One of Cooper’s most notable contributions to the city is the bright blue and yellow seal that represents the city of Basehor. About 20 years ago, the city orchestrated a contest to obtain a new design for its emblem, and Cooper was the proud winner.
Nola Cooper’s artwork can still be seen standing boldly behind the bench at Basehor City Hall, on the city Web site and on hundreds of city signs and letterheads.
People in Basehor, though, remember Cooper for her service to community organizations even more than creating the seal. She spent most of her adult years volunteering with the Basehor Veterans of Foreign Wars, the Gold PRIDE group, Basehor Booster Club and YouthFriends, among others.
VFW Commander Fred Box said Cooper was one of the people the VFW consistently relied upon to keep its functions running smoothly.
“She helped a little with just about everything,” Box said. “She really liked to help wherever she could.”
Gold PRIDE member Frances Rake said Cooper was the same way with PRIDE, contributing however possible.
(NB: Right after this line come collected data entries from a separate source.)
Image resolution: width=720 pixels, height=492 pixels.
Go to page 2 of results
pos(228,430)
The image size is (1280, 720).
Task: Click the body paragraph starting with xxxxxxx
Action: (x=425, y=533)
“She was always ready to help wherever she needed to be,” Rake said. “She was so graceful. She was a wonderful person, and she will certainly be missed.”
Not only was Cooper loyal to her various groups, she was also a committed mother. Cooper’s daughter, Rinda Cooper, said she remembered her mother attending her track practices.
“She would sit up on top of the bleachers with her big straw hat and watch me practice,” Rinda Cooper said. “At the time, I thought it was so embarrassing, but she was always there. Not many other kids’ parents came to all of those. I don’t think she ever missed a game.”
Nola Cooper doubled as cheerleader and coach. Rinda Cooper said her mother was her softball coach for many years, and she conducted games and practices with an impartial hand.
“She was very fair,” Rinda Cooper said. “She encouraged us, and she played everybody. No one sat on the bench all the time. She played everybody, and she was like that about everything. She never said a bad word about anyone. She wanted to encourage people to do their best.”
All of Nola Cooper’s work and efforts in Basehor seem extraordinary to most of the people who surrounded her, but Rinda Cooper said these accomplishments were quite ordinary to her always-humble mother.
“She never really thought anything she did was a huge deal,” she said. “She never gloated. To her, she was just doing what she was doing and what she enjoyed. I know a lot of people appreciated her and loved her, and a lot of people miss her.”